Alors, doucement, Mothra se releva et, frissonnant, tenta de se redresser. Il s'effondra à deux reprises, dû s'appuyer contre le tronc d'un arbre, mais parvint finalement à rester debout.

- C'est touchant... siffla Nephila de sa voix hybride, alors que son visage commençait déjà à se transformer. Que tu sois seul ou accompagné d'une armée, charpentier, tu ne peux rien contre moi !

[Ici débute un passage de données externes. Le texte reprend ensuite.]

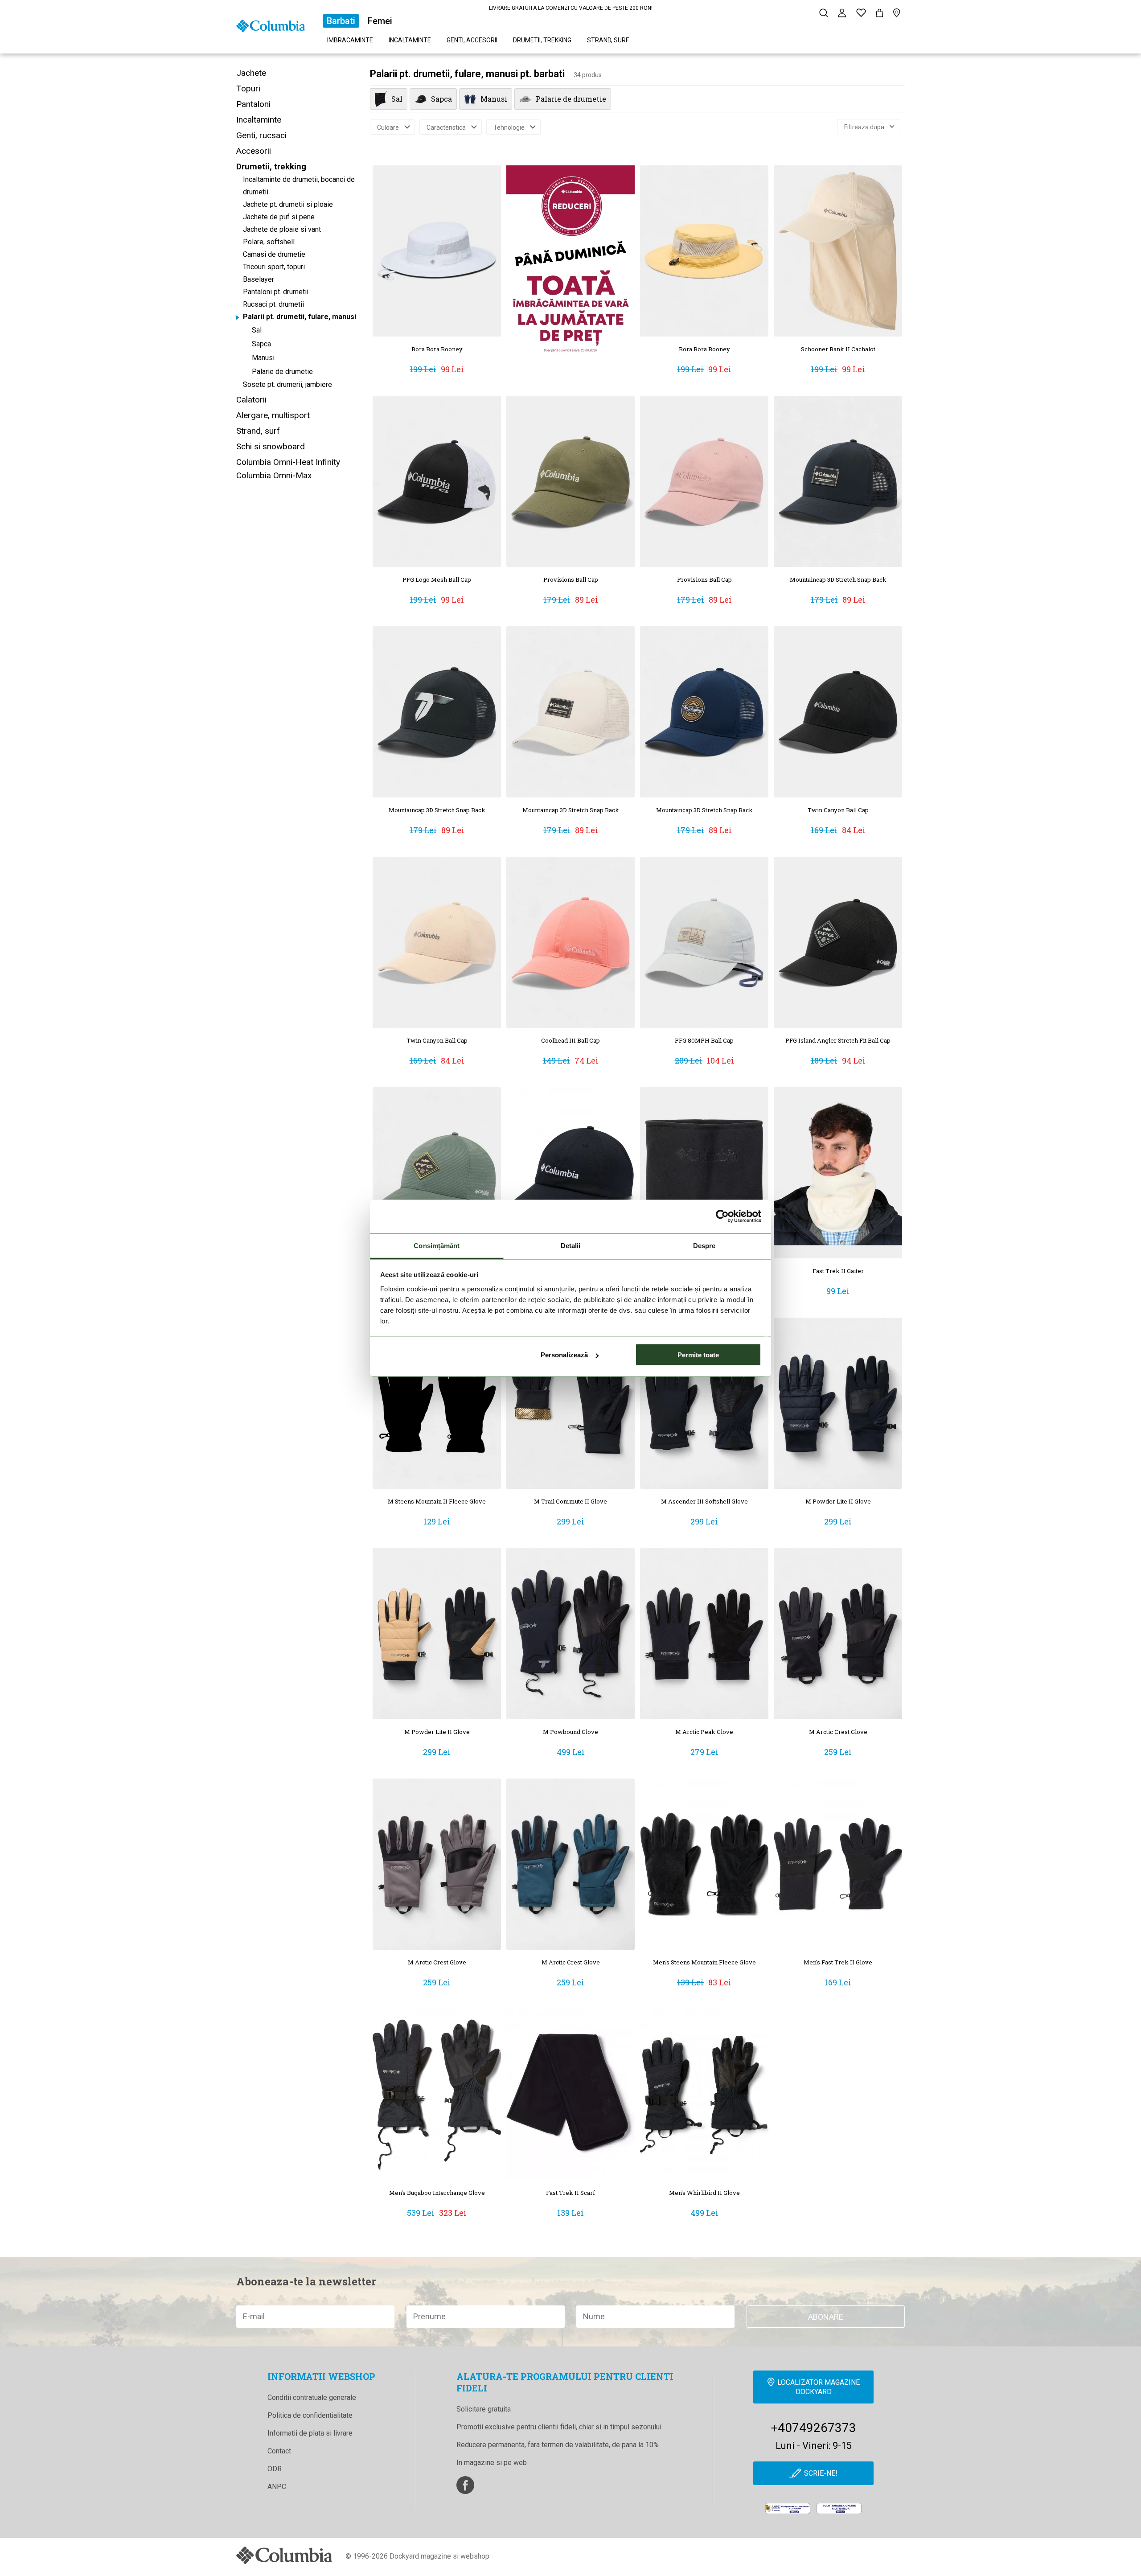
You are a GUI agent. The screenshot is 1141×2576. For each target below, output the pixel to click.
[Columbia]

Tandis que sa voix dissonante se transformait en hurlement, que ses doigts osseux laissaient place à de longues pattes, Zell dégaina ses armes, une nouvelle fois.

...

Depuis la chapelle en ruine, Jorge avait assisté à la victoire de son ami. Jamais il n'oserait l'admettre devant ce fanfaron de Zell, mais il était absolument admiratif de sa puissance et fier de faire partie du même équipage. Comme Jun commençait à haleter sur son dos, visiblement épuisée et souffrante, l'énorme soldat se hâta de sortir du palais pour rejoindre les bois où les deux combattants s'étaient écrasés. Zell allait bien, il était sauf. Jorge le savait.

Alors qu'il traversait le vieux palais de la nuit, obnubilé par l'idée de sauver son amie, une porte s'ouvrit à la volée sur sa gauche, le faisant sursauter et hurler comme un damné. Il tomba sur ses grosses fesses d'ours, haletant.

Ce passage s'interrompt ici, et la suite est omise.